SUPPLIED MATERIAL:
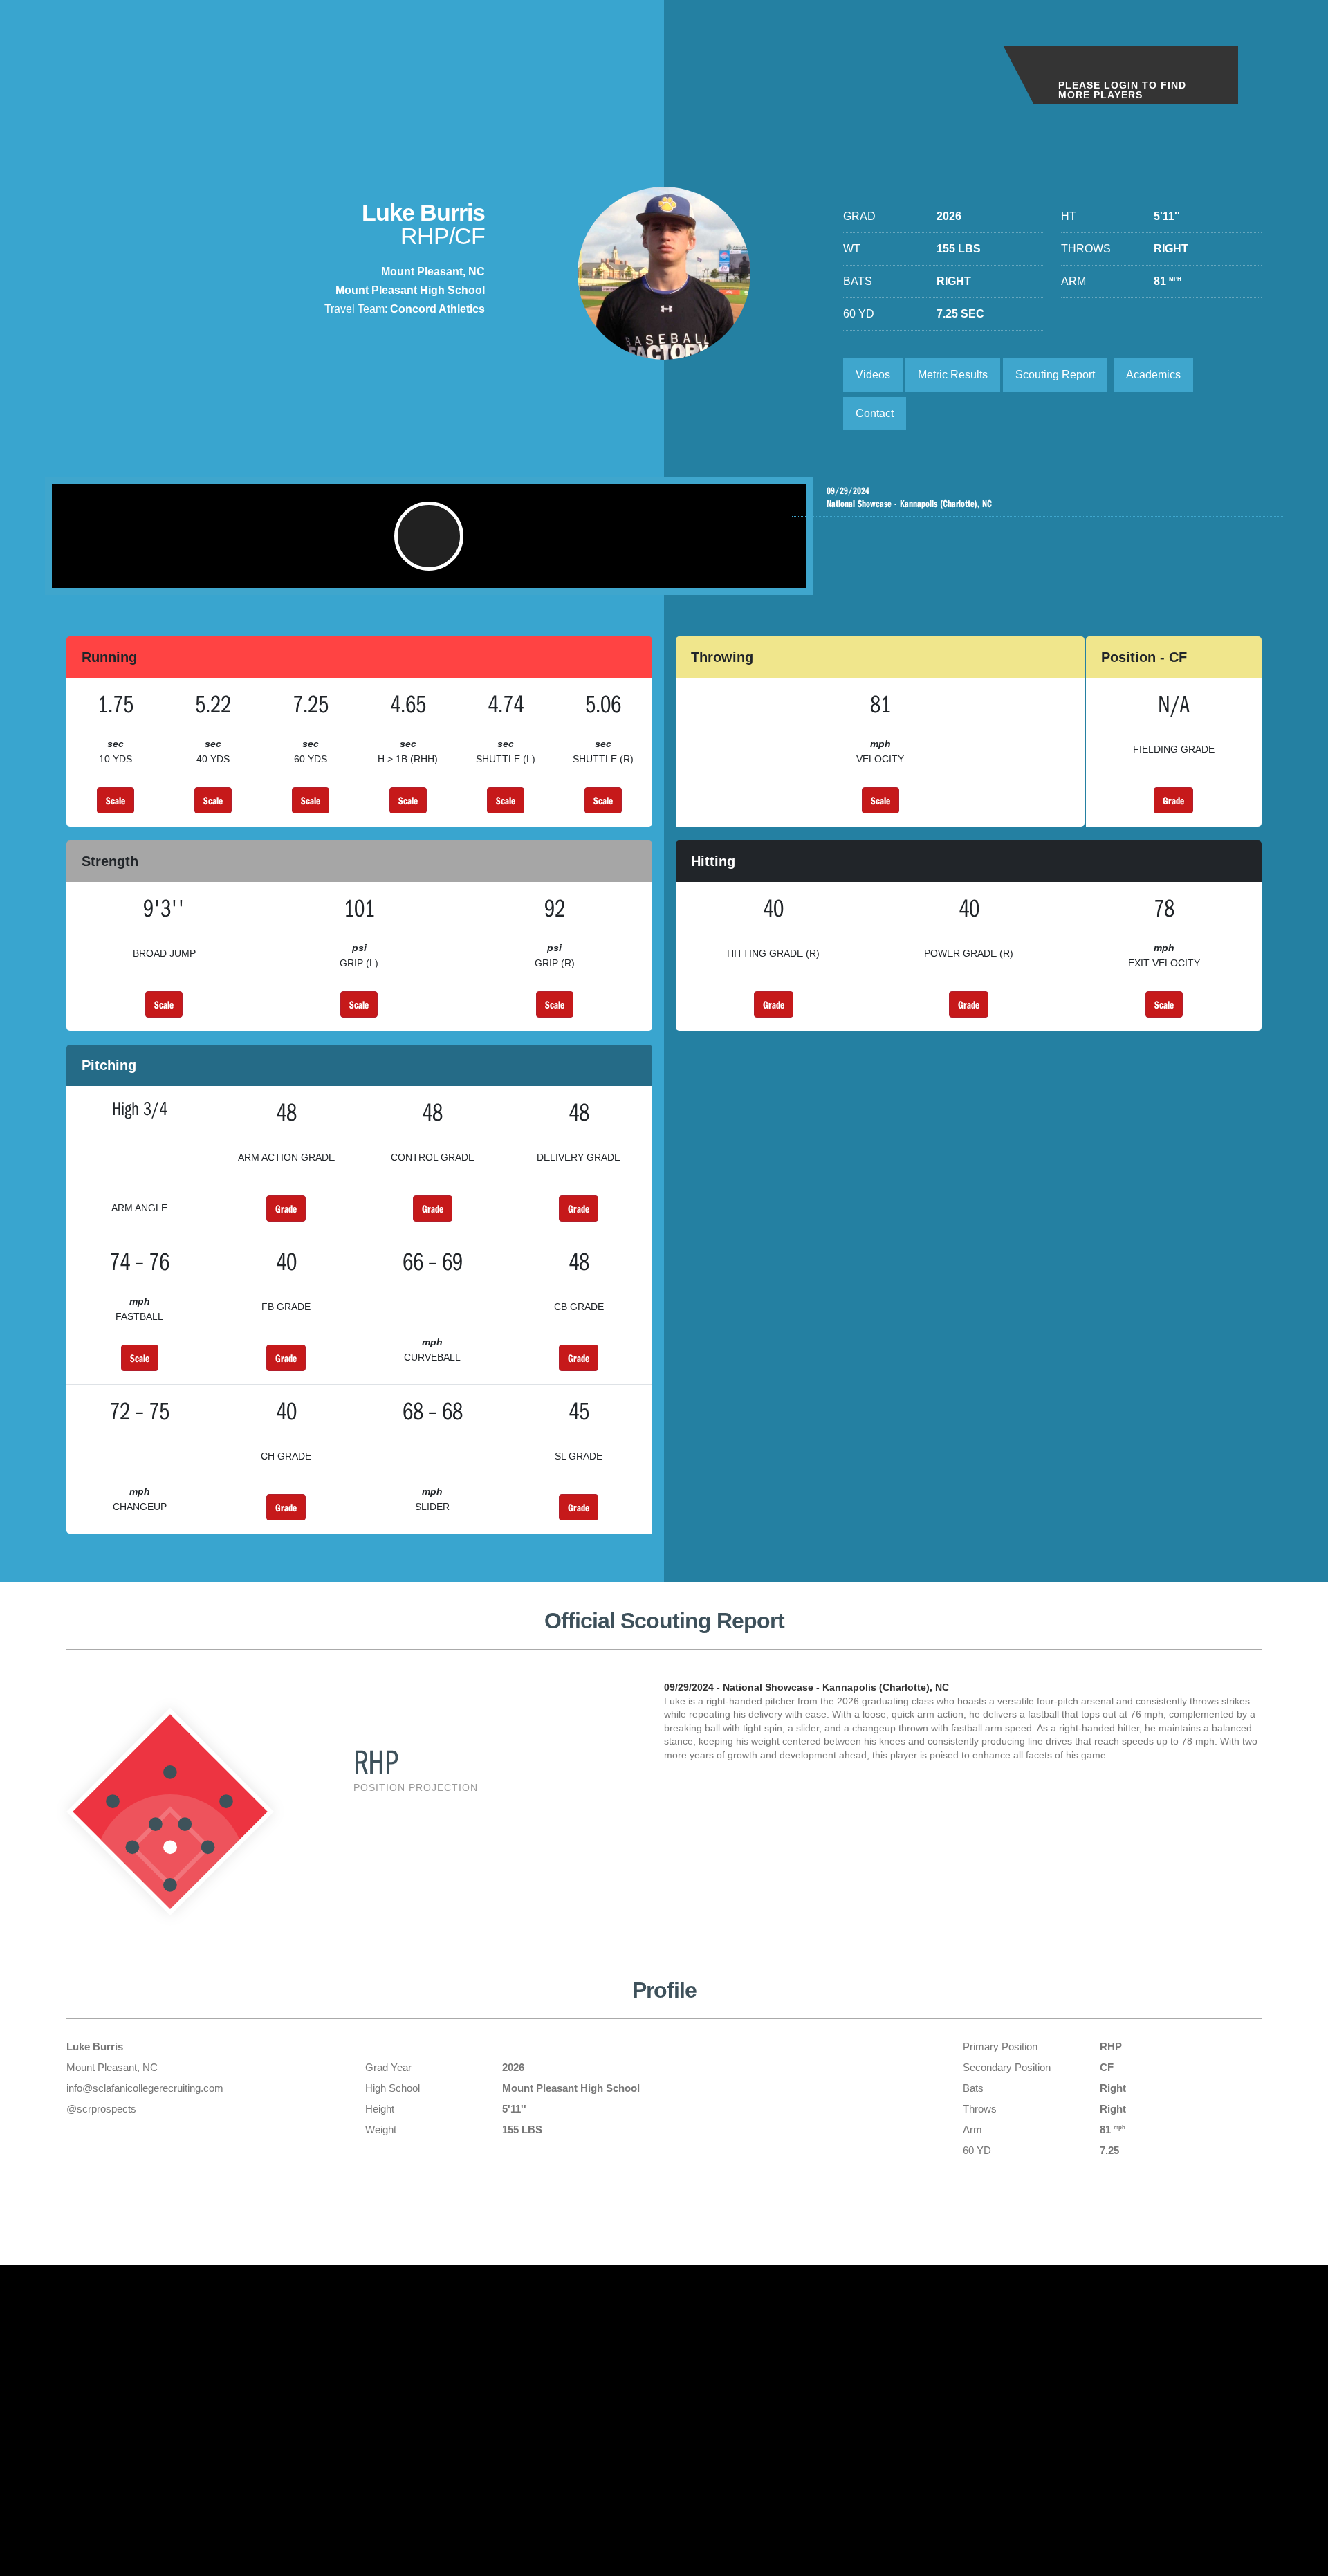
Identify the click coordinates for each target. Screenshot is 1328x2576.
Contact (875, 413)
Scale (115, 800)
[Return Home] (112, 61)
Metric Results (953, 374)
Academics (1153, 374)
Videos (873, 374)
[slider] (406, 571)
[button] (428, 536)
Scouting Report (1055, 374)
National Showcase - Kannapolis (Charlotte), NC (909, 498)
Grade (1173, 800)
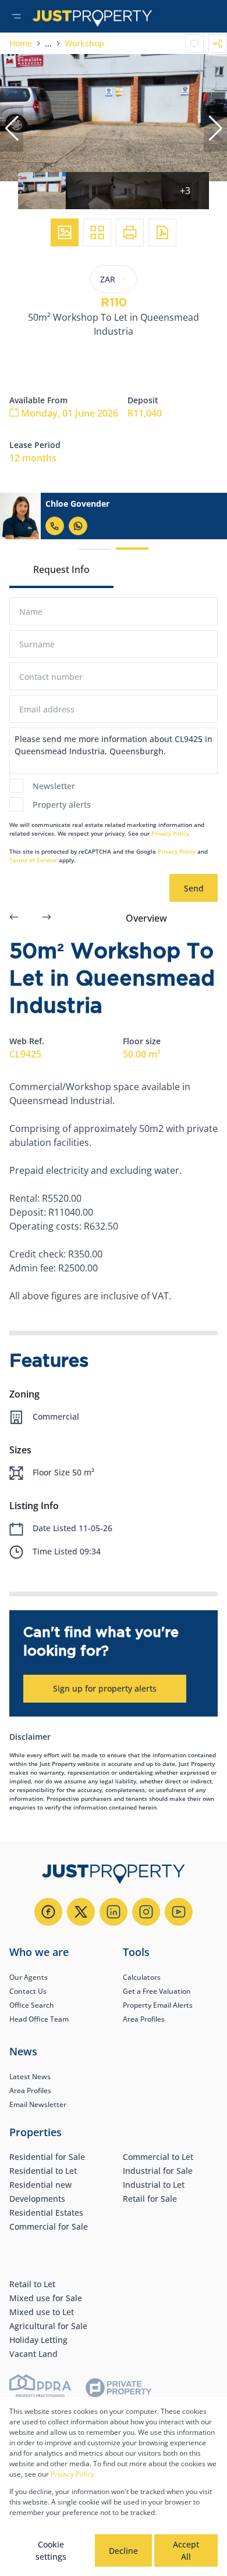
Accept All (186, 2550)
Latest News (30, 2076)
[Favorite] (194, 43)
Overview (146, 918)
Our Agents (28, 1977)
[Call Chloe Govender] (54, 526)
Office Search (31, 2005)
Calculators (142, 1977)
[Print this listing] (130, 232)
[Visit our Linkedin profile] (113, 1912)
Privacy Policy (170, 833)
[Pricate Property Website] (118, 2389)
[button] (11, 128)
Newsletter (54, 785)
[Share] (217, 43)
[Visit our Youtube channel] (179, 1912)
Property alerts (62, 804)
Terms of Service (33, 860)
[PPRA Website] (40, 2389)
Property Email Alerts (158, 2005)
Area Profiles (144, 2019)
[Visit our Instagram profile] (146, 1912)
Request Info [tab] (61, 569)
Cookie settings (51, 2550)
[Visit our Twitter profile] (81, 1912)
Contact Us (28, 1991)
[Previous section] (14, 918)
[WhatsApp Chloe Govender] (78, 526)
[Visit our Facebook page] (48, 1912)
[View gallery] (65, 232)
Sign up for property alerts (105, 1688)
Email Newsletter (37, 2104)
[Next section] (46, 918)
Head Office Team (39, 2019)
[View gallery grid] (97, 232)
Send (194, 888)
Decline (123, 2550)
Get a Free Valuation (157, 1991)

WORK INSTRUCTIONS:
Copy the entries exactly. Leave out the images.

REPLY:
Identify the click coordinates for each target. Screenshot is 1328x2576.
Contact (875, 413)
Scale (115, 800)
[Return Home] (112, 61)
Metric Results (953, 374)
Academics (1153, 374)
Videos (873, 374)
[slider] (406, 571)
[button] (428, 536)
Scouting Report (1055, 374)
National Showcase - Kannapolis (Charlotte), NC (909, 498)
Grade (1173, 800)
Accept All (186, 2550)
Latest News (30, 2076)
[Favorite] (194, 43)
Overview (146, 918)
Our Agents (28, 1977)
[Call Chloe Govender] (54, 526)
Office Search (31, 2005)
Calculators (142, 1977)
[Print this listing] (130, 232)
[Visit our Linkedin profile] (113, 1912)
Privacy Policy (170, 833)
[Pricate Property Website] (118, 2389)
[button] (11, 128)
Newsletter (54, 785)
[Share] (217, 43)
[Visit our Youtube channel] (179, 1912)
Property alerts (62, 804)
Terms of Service (33, 860)
[PPRA Website] (40, 2389)
Property Email Alerts (158, 2005)
Area Profiles (144, 2019)
[Visit our Instagram profile] (146, 1912)
Request Info [tab] (61, 569)
Cookie settings (51, 2550)
[Visit our Twitter profile] (81, 1912)
Contact Us (28, 1991)
[Previous section] (14, 918)
[WhatsApp Chloe Govender] (78, 526)
[Visit our Facebook page] (48, 1912)
[View gallery] (65, 232)
Sign up for property alerts (105, 1688)
Email Newsletter (37, 2104)
[Next section] (46, 918)
Head Office Team (39, 2019)
[View gallery grid] (97, 232)
Send (194, 888)
Decline (123, 2550)
Get a Free Valuation (157, 1991)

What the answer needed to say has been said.